Photo by John Schreiber.

Jeff Anderson got one of those late-night calls every parent dreads.

His 20-year-old son, Jesse, had collapsed after suffering what turned out to be a heart attack the night of March 6 at The Observatory concert venue in Santa Ana.

“Getting that call from (my son’s) girlfriend was one of the biggest nightmares I’ve ever had in my life,” Anderson told City News Service. “If it wasn’t for the police officers on duty and the EMT, my son wouldn’t be here today. They performed CPR for a long time — nobody knows how long really.”

Santa Ana police Cpl. Anthony Bertagna said the lifesaving measures taken by the first responders went on for an estimated nine minutes.

Jesse Anderson, of Cypress, has made a full recovery, and his father has spent the past few months tracking down the officers and medic who helped save his son’s life so he could thank them personally.

He will get the chance Wednesday afternoon at The Observatory, when Cpl. Oscar Lizardi, Officer John Rodriguez and paramedic Kevin De Cou are presented with a lifesaving award from the police department, Bertagna said.

At the time his son’s heart stopped beating, it looked grim, Anderson said. “They were saying it wasn’t good, he wasn’t going to make it.”

The young man spent four days in the intensive care unit of Fountain Valley Regional Hospital in an induced coma before being transferred to a Kaiser Permanente hospital in Los Angeles.

“They induced coma because he wasn’t coming to in the ER,” Anderson said. “Then they put him in a hypothermic state to lower his body temperature because that way the blood goes to the part of the body that might have suffered damage and lost out on oxygen.”

It took another day to bring him out of the coma, his father said.

At Kaiser, his son’s heart didn’t “respond the way they hoped,” and he was outfitted with a “Zoll life vest” heart monitor/defibrillator which would shock him if he went into cardiac arrest again.

The physicians are still unsure what exactly triggered the heart attack, other than severe dehydration and an electrolyte imbalance.

“They said, ‘Live your life now,”‘ the elder Anderson said. “We’re so blessed today because my son is normal with no side effects.”

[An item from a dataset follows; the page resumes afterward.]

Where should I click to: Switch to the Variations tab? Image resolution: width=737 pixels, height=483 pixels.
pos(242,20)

The Golden West College student, who earned Eagle Scout status by refurbishing 14 doors and planting a meditation garden at Holy Cross Lutheran Church in Cypress, is not what you’d call a party animal, his father said.

“He’s a good kid. He doesn’t drink. I told him he can’t go to shows like that anymore,” he said with a laugh.

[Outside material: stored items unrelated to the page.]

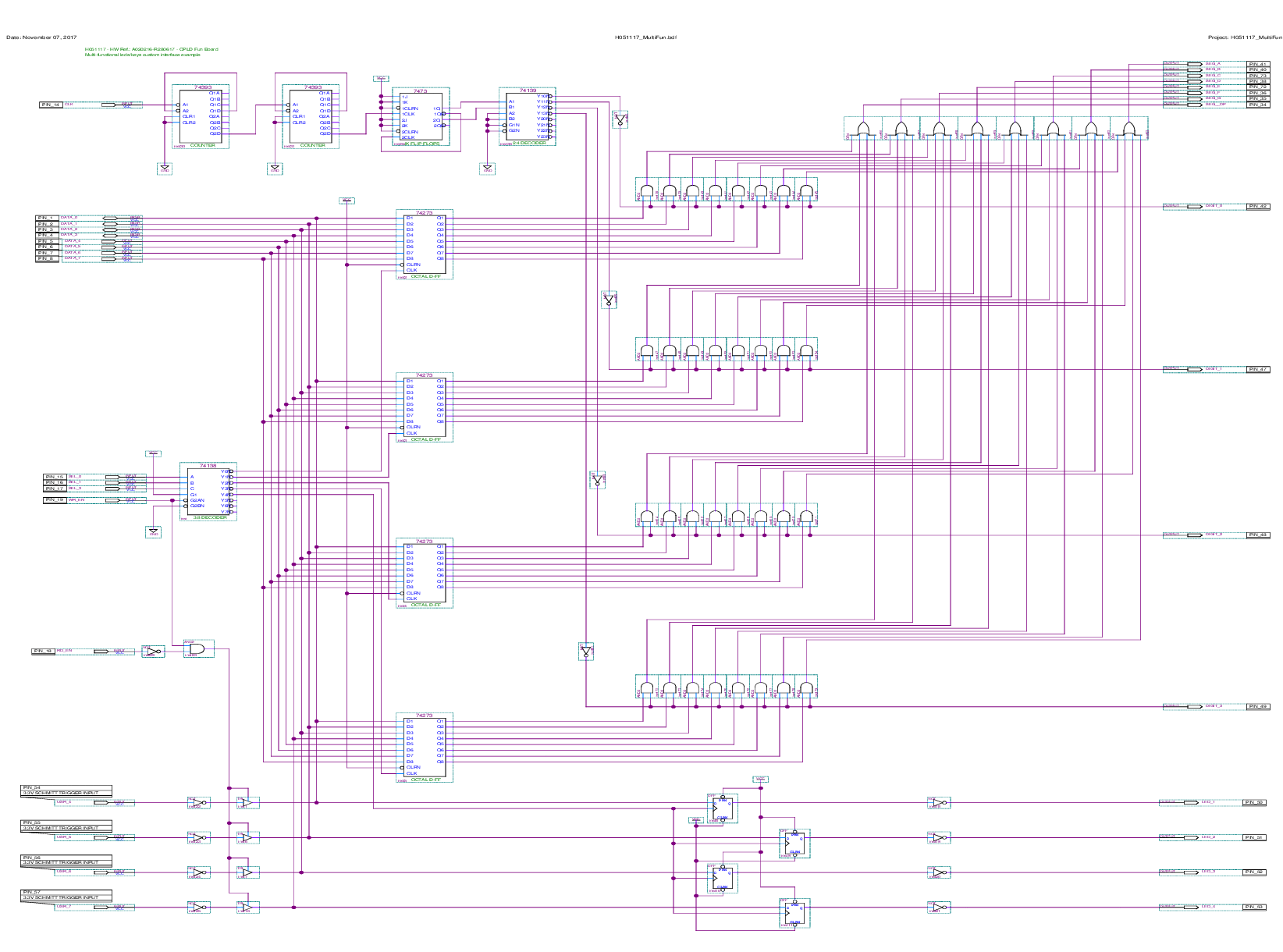The image size is (1283, 952).
Task: Click the AND2 gate near RD_EN input
Action: (198, 649)
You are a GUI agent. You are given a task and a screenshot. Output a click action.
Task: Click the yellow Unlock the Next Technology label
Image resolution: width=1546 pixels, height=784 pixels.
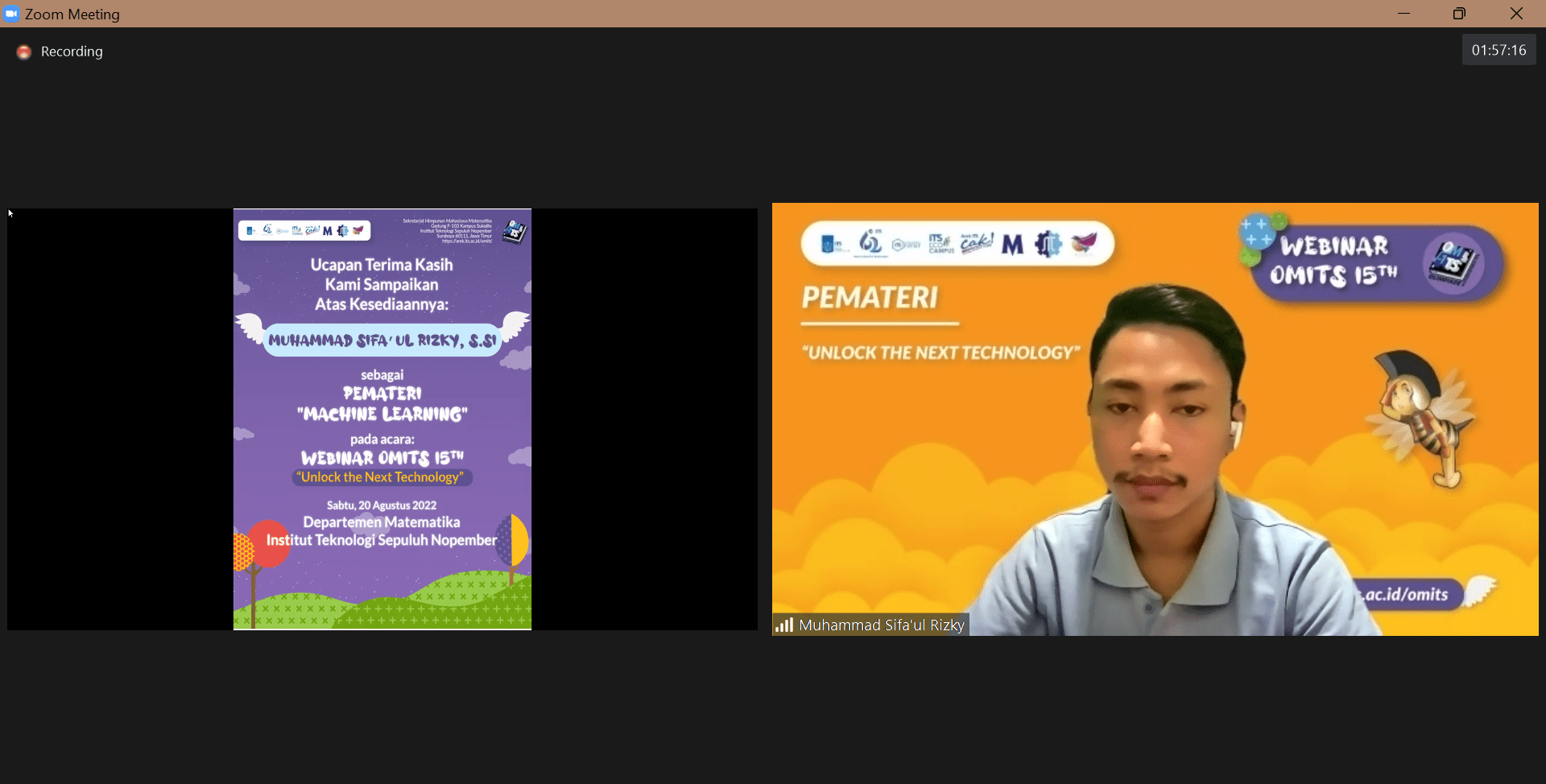(382, 477)
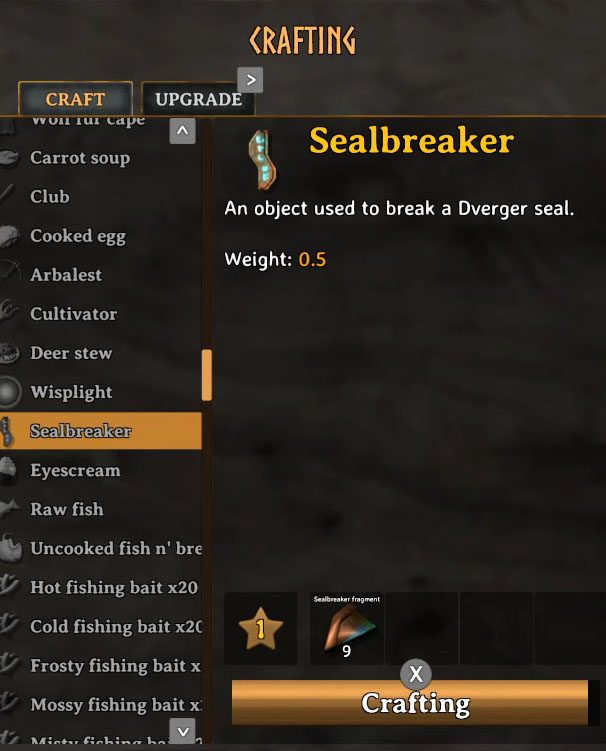Click the orange recipe list scrollbar handle
Image resolution: width=606 pixels, height=751 pixels.
(207, 375)
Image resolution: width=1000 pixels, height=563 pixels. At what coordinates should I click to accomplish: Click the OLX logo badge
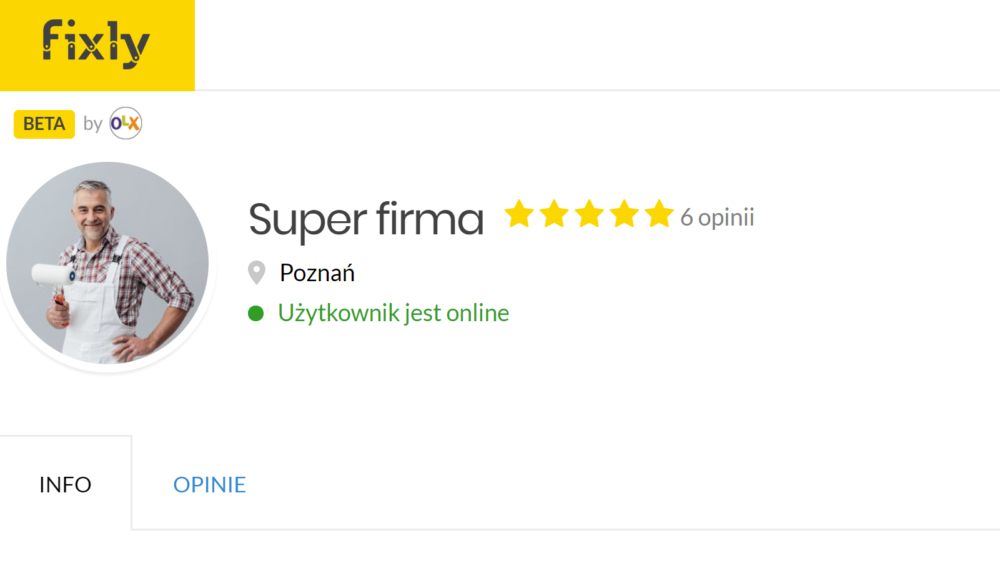(x=125, y=123)
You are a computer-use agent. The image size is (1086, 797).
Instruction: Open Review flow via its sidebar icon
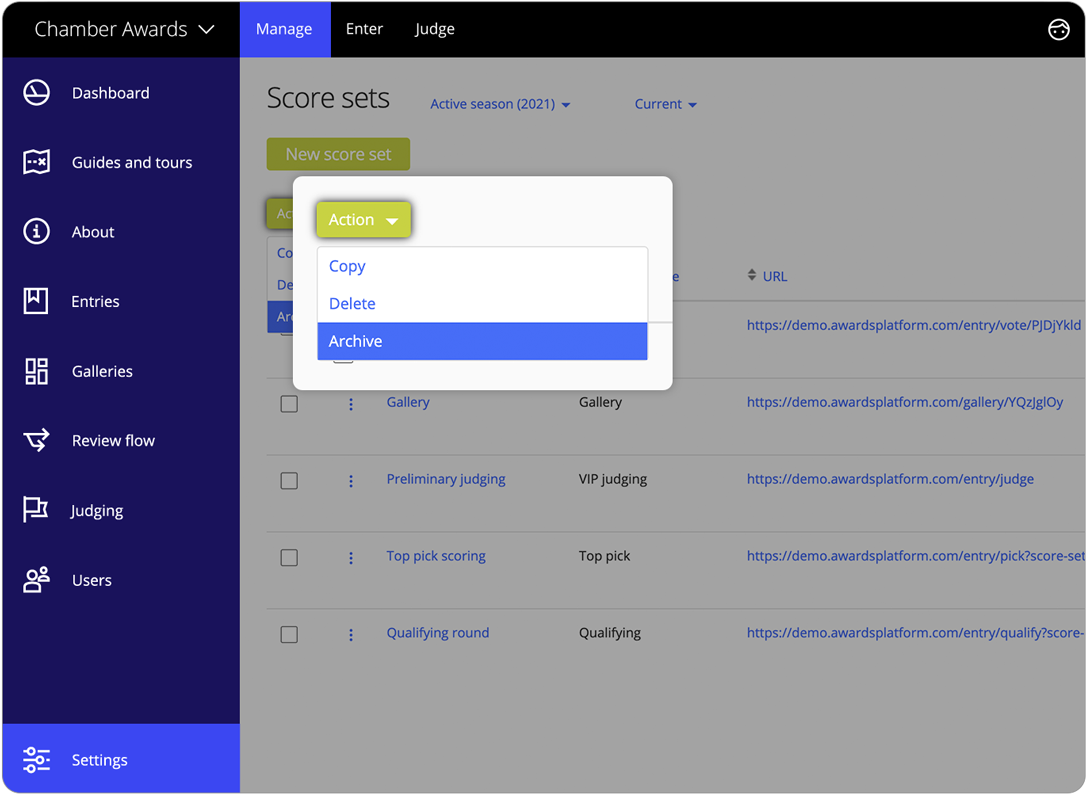click(x=36, y=440)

With so much public debate lately about police misconduct, Anderson said it was important to let everyone know about the good officers do.

“You hear them bashed every day now. People take for (granted) the good they do, which they do day in and day out,” he said. “I’m so excited today that I’ll get to … give a hug to the people who saved my son. That night, those officers saved two lives because I don’t know what I would do without him.”

He also praised The Observatory for adding a police officer and medic to the staff of the live music venue.

“I thanked the manager yesterday for having an EMT on site, and he said they only brought them on a month prior to the event,” Anderson said.